The Fairfield car wash is older – it opened as a self-service business in 1966 and built the conveyor wash tunnel in 1988 – but is hardly old-fashioned. The curtains in the wash tunnel that help clean vehicles are made from microfiber materials. The brushes are made from a type of foam that doesn’t hold water and dirt.
“We’re always cutting edge, trying new things to try to stay on top of the industry,” owner Jack Anthony III said.
It’s not a far stretch to say 7 Flags is something of a car wash empire in the county. It operates full-service car washes in Fairfield, Vacaville and Vallejo and the express wash in Vacaville. It operates self-service car washes in Fairfield, Vacaville, Benicia, Vallejo and Martinez. The Fairfield car wash has an express lube service.
Jack Anthony Jr. and his wife Margaret started 7 Flags Car Wash in Vallejo. They ran a market and, in 1964, decided to build a self-service car wash, also in Vallejo. They never looked back.
Their son, Jack Anthony III, worked at the Vallejo self-service wash in his teens, doing such things as cleaning sumps and repairing pumps. In the mid-1970s, he graduated from college. His father, who needed time for Lions Club International duties, asked him to help out with the business for a year.
“I enjoyed the business,” Jack Anthony III said. “I enjoyed the industry. From there, we just kept going.”
He added full-service car washes to the mix and the company grew. Now his son Jason is working for 7 Flags, a third generation getting involved in the family business.
People can always choose to wash their cars in their driveways. But Jack Anthony III gave several reasons why a car wash such as 7 Flags is preferable.
Water from a residential driveway washes into the storm drain, along with grease, oil and dirt, and out to creeks and Suisun Marsh, he said. Some communities in other states don’t allow car washing on the driveway unless the water gets diverted from the storm drain because of federal clean water laws. At 7 Flags, no untreated water ends up in storm drains.
Also, Jack Anthony III said, unless people know the right products to use, they can damage the finish on their car.
Jack Anthony III gave several reasons the business has survived for so long. Among them is hiring employees who like people.
“We hire the smile,” he said. “It’s all about finding people who like people and give great customer service.”
Then there’s the efforts 7 Flags makes to improve.
“A lot of it is putting money back into your business,” Jack Anthony III said. “You have to reinvest in your business to keep up to speed.”

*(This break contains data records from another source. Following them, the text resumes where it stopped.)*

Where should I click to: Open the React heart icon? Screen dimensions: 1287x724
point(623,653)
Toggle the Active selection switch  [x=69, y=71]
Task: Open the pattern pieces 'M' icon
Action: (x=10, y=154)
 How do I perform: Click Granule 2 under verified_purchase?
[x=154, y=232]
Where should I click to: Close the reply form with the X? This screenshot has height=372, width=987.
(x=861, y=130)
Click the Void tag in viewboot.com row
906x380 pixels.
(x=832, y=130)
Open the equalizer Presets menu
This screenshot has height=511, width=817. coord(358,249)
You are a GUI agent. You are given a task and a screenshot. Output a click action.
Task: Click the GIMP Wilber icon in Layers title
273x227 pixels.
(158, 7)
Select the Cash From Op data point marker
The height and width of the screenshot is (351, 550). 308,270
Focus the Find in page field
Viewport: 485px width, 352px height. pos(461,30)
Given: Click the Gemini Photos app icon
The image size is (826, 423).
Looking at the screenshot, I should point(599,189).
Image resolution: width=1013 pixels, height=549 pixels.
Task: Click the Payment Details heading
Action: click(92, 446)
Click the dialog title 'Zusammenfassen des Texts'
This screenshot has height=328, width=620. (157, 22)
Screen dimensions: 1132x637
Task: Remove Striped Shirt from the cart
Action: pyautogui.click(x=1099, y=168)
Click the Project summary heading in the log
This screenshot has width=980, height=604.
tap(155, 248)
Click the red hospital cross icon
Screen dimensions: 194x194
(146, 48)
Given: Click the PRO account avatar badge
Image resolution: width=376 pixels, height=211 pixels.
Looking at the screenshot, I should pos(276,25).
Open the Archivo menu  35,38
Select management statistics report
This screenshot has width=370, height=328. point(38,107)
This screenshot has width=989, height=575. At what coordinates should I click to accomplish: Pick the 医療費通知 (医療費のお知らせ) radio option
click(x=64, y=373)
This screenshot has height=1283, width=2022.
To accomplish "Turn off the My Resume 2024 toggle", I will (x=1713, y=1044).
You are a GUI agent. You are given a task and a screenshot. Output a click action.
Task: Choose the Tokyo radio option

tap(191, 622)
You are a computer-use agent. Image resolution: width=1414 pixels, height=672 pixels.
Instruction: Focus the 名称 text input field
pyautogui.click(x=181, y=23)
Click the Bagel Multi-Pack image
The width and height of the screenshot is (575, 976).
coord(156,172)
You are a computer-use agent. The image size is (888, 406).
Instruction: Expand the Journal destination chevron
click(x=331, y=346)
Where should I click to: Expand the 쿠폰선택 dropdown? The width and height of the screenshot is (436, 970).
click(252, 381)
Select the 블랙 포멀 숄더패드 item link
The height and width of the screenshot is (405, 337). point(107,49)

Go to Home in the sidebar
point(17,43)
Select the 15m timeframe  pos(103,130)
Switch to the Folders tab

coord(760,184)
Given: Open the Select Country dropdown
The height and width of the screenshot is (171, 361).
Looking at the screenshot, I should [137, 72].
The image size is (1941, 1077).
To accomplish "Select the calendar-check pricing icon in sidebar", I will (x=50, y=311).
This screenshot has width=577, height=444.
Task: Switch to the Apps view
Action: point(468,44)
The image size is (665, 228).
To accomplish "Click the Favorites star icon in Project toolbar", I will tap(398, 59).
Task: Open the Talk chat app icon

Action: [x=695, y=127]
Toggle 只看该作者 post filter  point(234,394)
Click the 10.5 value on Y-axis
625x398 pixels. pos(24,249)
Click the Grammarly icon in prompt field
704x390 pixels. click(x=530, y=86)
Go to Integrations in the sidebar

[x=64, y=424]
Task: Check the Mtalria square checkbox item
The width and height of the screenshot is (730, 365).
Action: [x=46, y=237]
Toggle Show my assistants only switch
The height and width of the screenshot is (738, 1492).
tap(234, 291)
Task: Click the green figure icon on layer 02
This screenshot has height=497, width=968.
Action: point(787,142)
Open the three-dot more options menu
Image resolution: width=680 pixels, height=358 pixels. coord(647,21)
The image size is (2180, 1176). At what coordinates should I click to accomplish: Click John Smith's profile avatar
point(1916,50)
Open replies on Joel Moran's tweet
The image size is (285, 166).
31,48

Keli Bilafer had her car washed at the 7 Flags Car Wash in Fairfield on a recent day.
“They do a great job,” she said. “They’re a good presence in the community.”
Bilafer works for nonprofit group The Leaven that runs after-school youth programs. The 7 Flags Car Wash crew supports the group’s efforts, she said.
Jack Anthony III said 7 Flags Car Wash is proud to have served Solano County for a half-century.
“We want to really thank the people of Solano County for supporting us that many years,” he said.